**WHAT IS ASKED:**
a) In the passage on purifying renewable oils, what is done to crude vegetable oils before they are used as a food ingredient or for cooking?
b) Reproduce the passage on purifying renewable oils word for word from "In many processes" to "yield of biodiesel.".

Renewable oils are typically extracted from their natural sources in an unrefined form that is sometimes referred to as crude oil. These crude oils include a variety of impurities, such as gums, waxes, phosphatides, sterols, and free fatty acids, among other impurities. For most applications, at least a portion of these impurities have to be removed or converted into something else before the renewable oil can be used. For example, crude vegetable oils are typically degummed, dewaxed, bleached, and deodorized before being used as a food ingredient or for cooking.
In many processes where renewable oils are used to make transportation fuels, reducing the levels of free fatty acids and other impurities in the crude oil is important. For example, the process of converting renewable oils into biodiesel fuel involves the reaction of triglycerides with alcohols to produce fatty esters. In many biodiesel processes the presence of even small quantities of free fatty acids produced by the degradation of the triglycerides can create significant reductions in the yield of biodiesel.
Unfortunately, conventional processes for removing free fatty acids and other impurities from crude renewable oil often remove significant quantities of triglycerides and other desired components, as well as create a large stream of waste products. For example, conventional methods for removing free fatty acids often involve mixing the crude oil with several rounds of aqueous solutions of acid and/or base. The multiple washings extract a significant quantity of the oil with the free fatty acids, and also create a large waste stream. Subsequent pH adjustments consume additional process chemicals and create even more waste. Moreover, the separation of the waste stream from the purified oil by, for example, centrifugation, distillation, filtration, etc., requires significant expenditures of energy that decrease the net energy yield in the final fuel product. Thus, there is a need for improved purification processes for renewable oils that reduce the materials and energy expended by the process. This and other challenges are addressed in the present application.

**RAW RECORDS:**
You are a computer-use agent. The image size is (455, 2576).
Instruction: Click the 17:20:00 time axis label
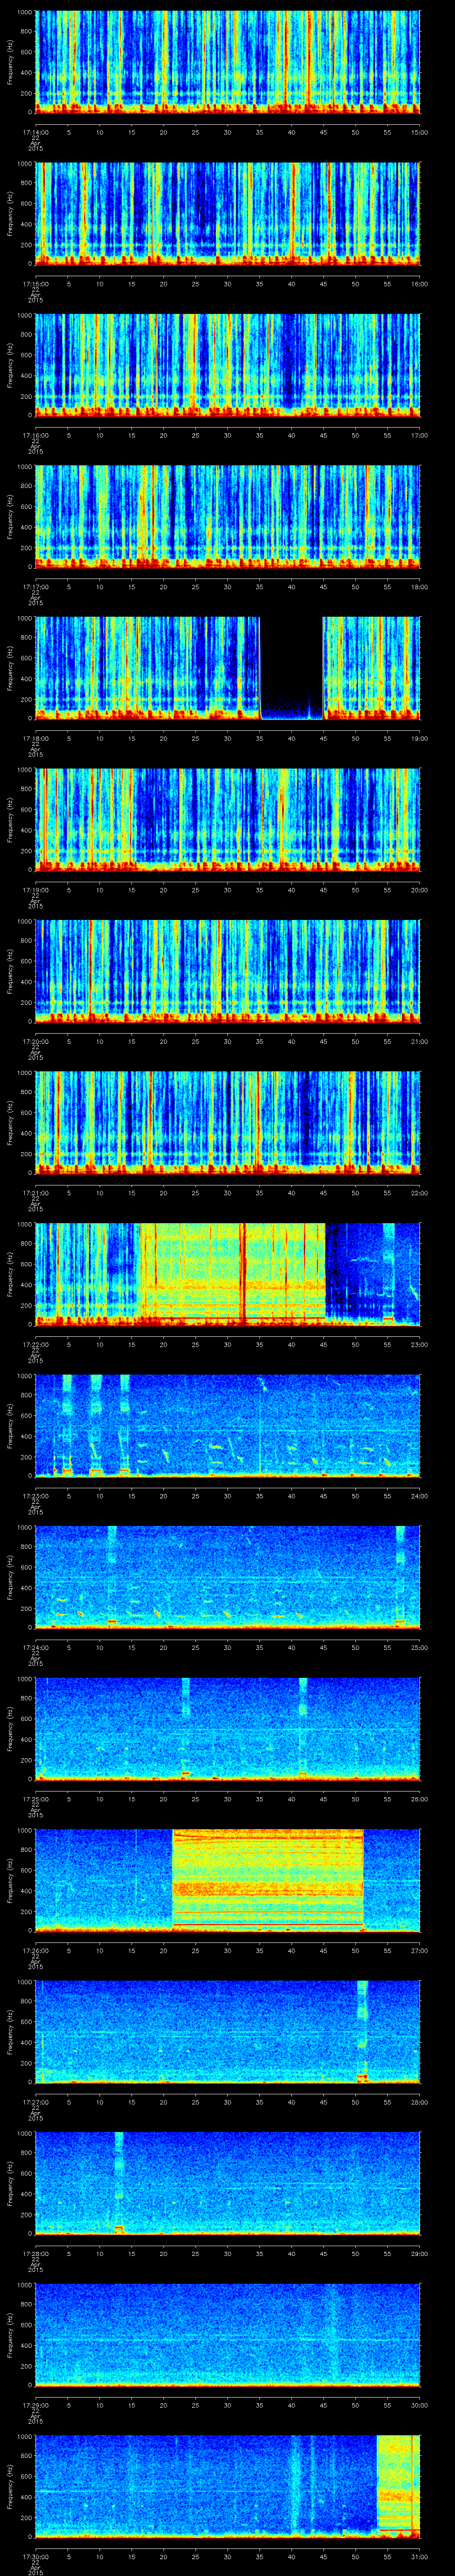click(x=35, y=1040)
==
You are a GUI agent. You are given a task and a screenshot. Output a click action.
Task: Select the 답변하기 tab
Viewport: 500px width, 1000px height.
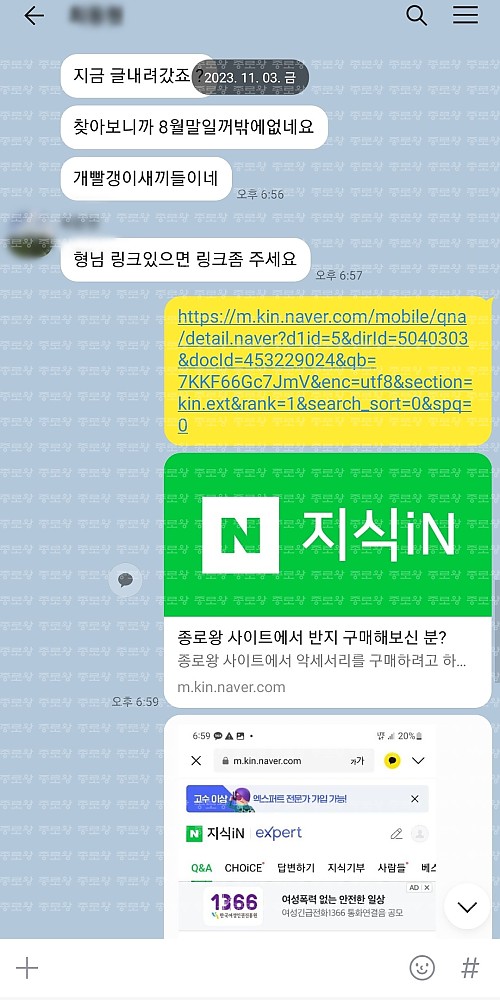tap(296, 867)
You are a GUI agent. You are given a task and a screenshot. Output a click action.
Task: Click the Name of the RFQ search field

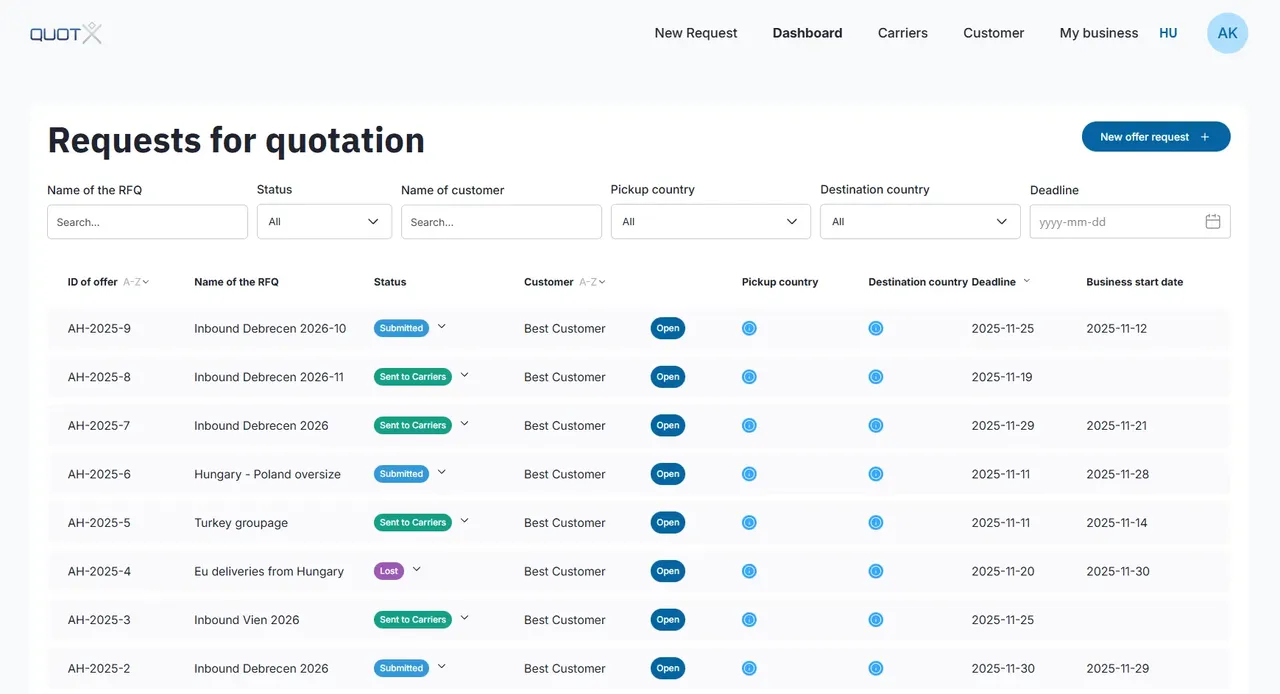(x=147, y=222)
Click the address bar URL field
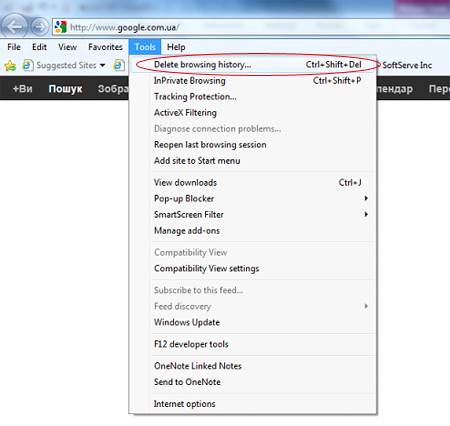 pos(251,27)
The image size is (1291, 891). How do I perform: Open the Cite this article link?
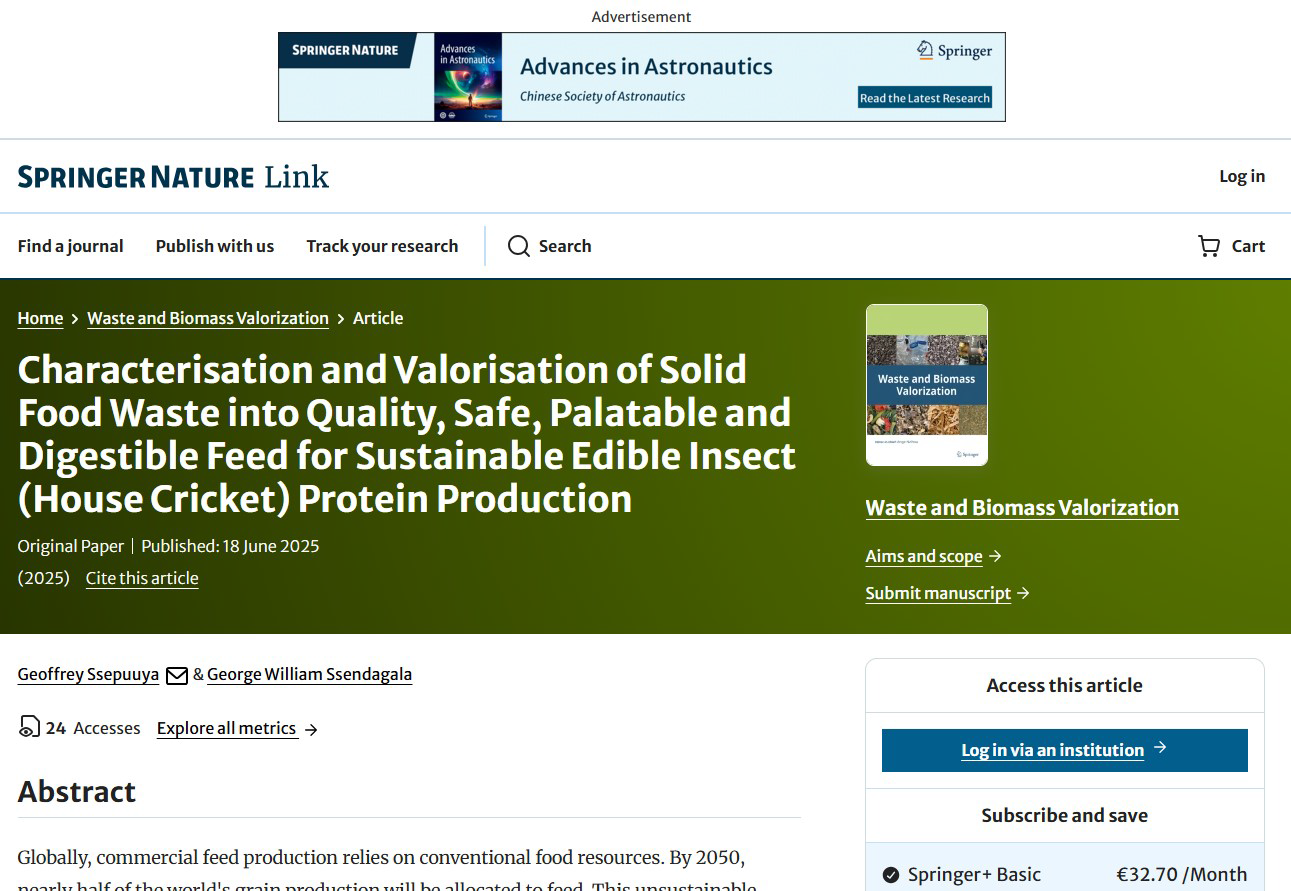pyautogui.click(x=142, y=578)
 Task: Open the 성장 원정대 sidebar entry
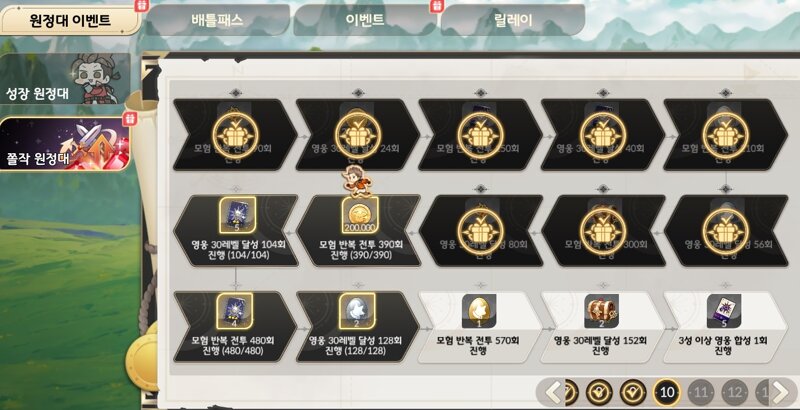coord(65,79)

**ANSWERS PER TASK:**
a) They are degummed, dewaxed, bleached, and deodorized.

b)
In many processes where renewable oils are used to make transportation fuels, reducing the levels of free fatty acids and other impurities in the crude oil is important. For example, the process of converting renewable oils into biodiesel fuel involves the reaction of triglycerides with alcohols to produce fatty esters. In many biodiesel processes the presence of even small quantities of free fatty acids produced by the degradation of the triglycerides can create significant reductions in the yield of biodiesel.